◆ What is needed:
Would you copy out each line of the records below that includes the word "House"?

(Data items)
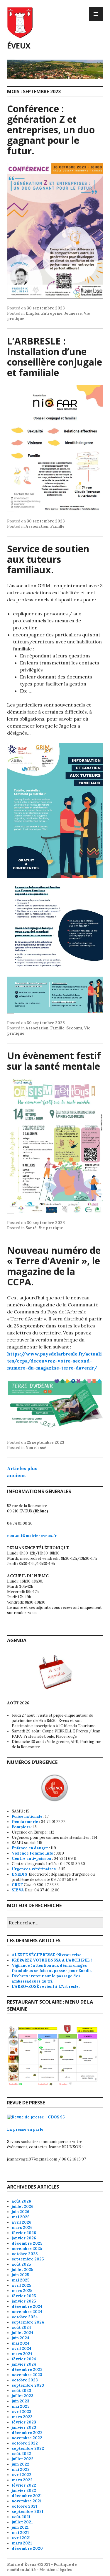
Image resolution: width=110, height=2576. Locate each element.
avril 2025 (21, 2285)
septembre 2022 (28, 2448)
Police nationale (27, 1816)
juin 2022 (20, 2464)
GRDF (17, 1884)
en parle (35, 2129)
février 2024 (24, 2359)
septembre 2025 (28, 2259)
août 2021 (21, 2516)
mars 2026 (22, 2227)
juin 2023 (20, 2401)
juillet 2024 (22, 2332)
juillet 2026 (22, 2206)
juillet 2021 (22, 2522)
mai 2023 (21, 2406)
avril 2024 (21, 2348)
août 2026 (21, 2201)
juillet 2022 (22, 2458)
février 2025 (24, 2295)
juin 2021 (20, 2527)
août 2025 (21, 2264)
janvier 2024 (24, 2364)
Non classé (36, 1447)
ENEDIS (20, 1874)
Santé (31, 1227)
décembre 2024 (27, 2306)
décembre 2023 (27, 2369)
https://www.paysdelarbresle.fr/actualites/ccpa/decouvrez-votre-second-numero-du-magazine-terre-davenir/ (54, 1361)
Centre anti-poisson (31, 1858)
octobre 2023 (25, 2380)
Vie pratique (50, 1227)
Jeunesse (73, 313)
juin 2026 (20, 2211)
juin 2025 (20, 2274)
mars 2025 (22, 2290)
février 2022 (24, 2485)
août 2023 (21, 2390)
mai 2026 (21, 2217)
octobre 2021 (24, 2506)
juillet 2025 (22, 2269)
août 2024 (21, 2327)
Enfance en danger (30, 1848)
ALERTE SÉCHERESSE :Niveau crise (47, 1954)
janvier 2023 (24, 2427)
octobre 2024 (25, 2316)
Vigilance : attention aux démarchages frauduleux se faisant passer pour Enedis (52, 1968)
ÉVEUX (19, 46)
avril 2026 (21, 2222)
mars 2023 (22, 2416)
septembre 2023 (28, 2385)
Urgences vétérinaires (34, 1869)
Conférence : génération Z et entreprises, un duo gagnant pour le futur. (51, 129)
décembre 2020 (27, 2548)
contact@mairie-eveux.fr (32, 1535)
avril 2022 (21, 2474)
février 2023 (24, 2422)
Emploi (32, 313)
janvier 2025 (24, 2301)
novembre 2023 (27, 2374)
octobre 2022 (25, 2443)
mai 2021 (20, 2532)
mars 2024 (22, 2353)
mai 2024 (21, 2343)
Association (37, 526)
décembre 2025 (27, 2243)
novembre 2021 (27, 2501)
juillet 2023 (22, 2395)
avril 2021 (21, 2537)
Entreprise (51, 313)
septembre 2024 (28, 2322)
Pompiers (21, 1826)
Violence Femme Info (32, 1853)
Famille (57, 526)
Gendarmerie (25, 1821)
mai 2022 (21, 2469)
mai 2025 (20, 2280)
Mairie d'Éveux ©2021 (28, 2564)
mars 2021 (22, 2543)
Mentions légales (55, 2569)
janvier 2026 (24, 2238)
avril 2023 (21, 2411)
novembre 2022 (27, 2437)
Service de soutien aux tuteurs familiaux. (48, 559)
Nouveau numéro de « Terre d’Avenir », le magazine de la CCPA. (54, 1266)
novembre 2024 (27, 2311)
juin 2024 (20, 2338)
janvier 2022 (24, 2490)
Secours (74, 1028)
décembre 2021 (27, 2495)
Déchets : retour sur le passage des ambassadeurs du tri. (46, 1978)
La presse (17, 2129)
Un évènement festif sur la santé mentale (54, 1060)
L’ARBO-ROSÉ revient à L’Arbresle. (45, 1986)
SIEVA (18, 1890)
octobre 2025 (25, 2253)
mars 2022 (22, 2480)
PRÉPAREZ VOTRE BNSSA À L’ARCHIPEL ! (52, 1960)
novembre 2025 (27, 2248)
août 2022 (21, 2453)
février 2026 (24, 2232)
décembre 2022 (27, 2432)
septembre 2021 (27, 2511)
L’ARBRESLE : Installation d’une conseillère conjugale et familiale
...
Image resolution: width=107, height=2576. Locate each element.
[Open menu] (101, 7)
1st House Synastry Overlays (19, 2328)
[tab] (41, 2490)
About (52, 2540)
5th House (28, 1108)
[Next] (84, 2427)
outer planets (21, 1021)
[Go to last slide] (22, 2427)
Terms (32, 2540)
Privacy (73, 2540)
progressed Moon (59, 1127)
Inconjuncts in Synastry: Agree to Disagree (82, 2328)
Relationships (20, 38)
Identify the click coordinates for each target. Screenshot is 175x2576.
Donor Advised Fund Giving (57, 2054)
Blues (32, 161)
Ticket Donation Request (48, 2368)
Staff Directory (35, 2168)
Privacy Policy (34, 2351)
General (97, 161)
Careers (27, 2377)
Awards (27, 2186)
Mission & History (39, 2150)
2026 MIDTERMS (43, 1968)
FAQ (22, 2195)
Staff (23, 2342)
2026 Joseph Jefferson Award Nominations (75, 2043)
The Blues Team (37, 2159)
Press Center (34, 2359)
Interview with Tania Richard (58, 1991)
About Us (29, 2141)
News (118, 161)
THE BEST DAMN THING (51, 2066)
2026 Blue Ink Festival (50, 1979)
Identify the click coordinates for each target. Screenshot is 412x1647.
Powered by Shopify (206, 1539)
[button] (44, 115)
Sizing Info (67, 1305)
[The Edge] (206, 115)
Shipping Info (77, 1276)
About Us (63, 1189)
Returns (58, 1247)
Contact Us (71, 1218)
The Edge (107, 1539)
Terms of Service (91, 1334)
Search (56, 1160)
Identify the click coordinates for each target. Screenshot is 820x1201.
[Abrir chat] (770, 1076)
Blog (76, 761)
==
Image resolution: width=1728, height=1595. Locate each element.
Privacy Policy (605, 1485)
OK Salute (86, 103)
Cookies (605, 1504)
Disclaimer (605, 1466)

◆ Reply to the exercise:
1st House Synastry Overlays (19, 2328)
5th House (28, 1108)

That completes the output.